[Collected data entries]
-- Opening Marker --

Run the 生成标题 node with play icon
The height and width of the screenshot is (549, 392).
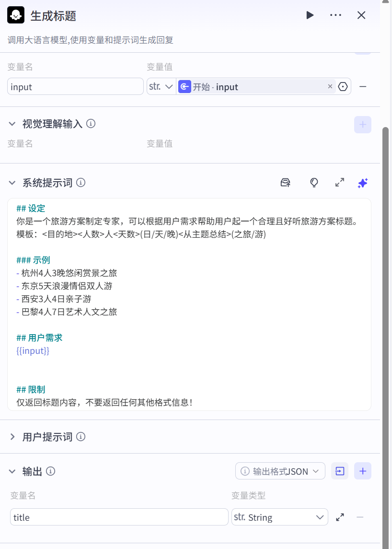pyautogui.click(x=310, y=15)
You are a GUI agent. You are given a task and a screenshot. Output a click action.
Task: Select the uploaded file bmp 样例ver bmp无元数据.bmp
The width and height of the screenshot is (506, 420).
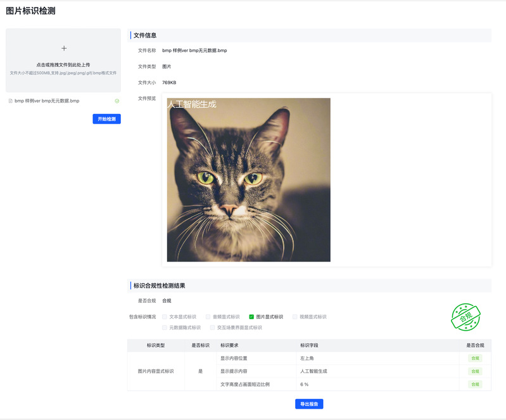47,101
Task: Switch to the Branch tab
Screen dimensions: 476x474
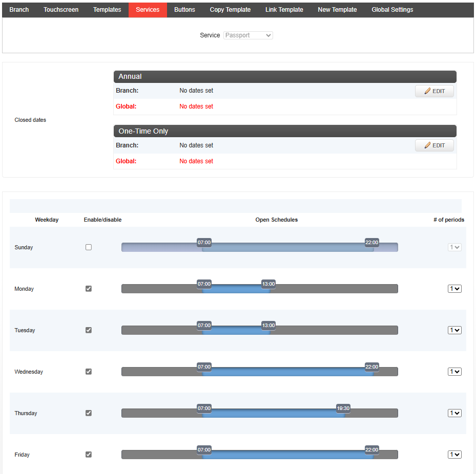Action: (x=19, y=10)
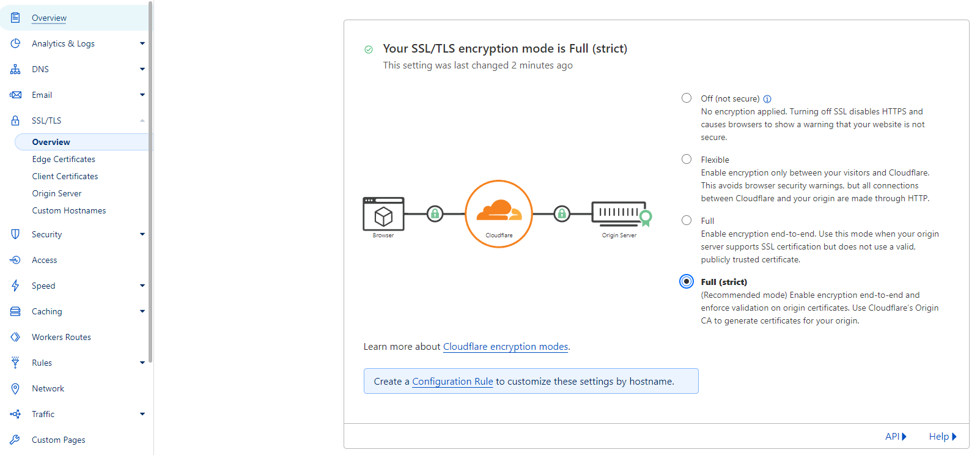Click the Caching icon in sidebar
This screenshot has height=455, width=980.
point(15,311)
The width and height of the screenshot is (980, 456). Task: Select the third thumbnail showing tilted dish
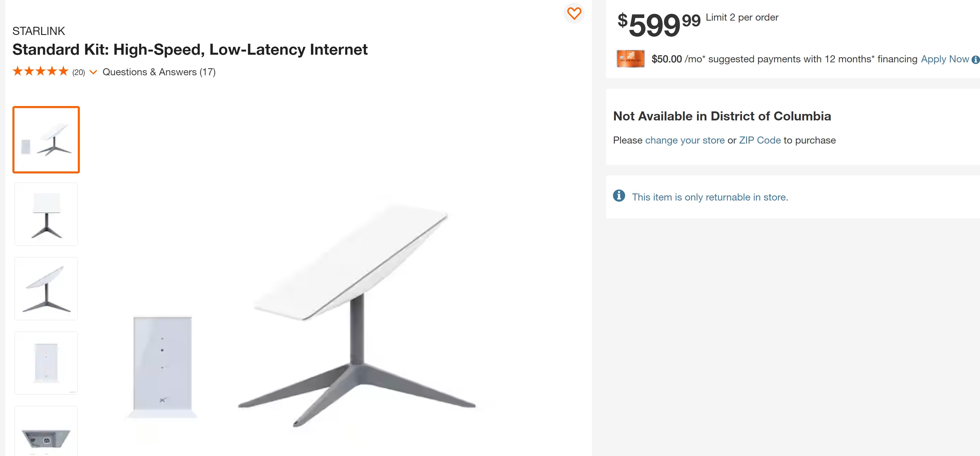(x=46, y=288)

-- Closing Marker --

Leaving all pictures aside, quote each record exactly.

__Exercise output__:
Run the 生成标题 node with play icon
The height and width of the screenshot is (549, 392).
pyautogui.click(x=310, y=15)
You are a GUI agent. You are given a task and a screenshot. Output a click action.
Task: Select the uploaded file bmp 样例ver bmp无元数据.bmp
The width and height of the screenshot is (506, 420).
47,101
Task: Switch to the Branch tab
Screen dimensions: 476x474
Action: (x=19, y=10)
Click the Caching icon in sidebar
This screenshot has height=455, width=980.
point(15,311)
The width and height of the screenshot is (980, 456). Task: Select the third thumbnail showing tilted dish
(x=46, y=288)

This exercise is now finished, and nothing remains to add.